-- Data for analysis follows --

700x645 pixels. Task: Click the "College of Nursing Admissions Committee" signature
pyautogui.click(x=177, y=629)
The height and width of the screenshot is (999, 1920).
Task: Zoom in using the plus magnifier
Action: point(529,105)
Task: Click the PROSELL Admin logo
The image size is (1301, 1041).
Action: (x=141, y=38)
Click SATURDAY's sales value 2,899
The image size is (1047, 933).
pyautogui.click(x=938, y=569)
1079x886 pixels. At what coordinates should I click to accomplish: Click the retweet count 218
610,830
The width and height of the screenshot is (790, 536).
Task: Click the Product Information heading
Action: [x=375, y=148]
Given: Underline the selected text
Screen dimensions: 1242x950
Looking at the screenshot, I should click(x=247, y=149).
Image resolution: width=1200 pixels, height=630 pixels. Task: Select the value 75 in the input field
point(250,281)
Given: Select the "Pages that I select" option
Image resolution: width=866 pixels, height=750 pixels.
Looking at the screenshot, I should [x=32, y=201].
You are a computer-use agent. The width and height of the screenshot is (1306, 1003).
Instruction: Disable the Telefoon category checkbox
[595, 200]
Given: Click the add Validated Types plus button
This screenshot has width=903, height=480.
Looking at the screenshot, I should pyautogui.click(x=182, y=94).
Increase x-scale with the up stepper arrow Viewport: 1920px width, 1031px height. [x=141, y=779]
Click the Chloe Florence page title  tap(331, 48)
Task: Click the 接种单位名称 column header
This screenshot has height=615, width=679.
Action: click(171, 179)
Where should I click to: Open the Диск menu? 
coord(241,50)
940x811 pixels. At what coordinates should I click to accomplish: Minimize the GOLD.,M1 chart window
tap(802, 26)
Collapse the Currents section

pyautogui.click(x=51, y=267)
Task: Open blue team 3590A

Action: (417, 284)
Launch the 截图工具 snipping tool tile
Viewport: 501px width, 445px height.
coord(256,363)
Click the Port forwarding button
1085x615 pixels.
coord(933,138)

-- Data for analysis concluded --

Exercise |
Please copy every line of the data that carries the string "Given".

Response to the task |
Given: Underline the selected text
Given: Select the "Pages that I select" option
Given: Click the add Validated Types plus button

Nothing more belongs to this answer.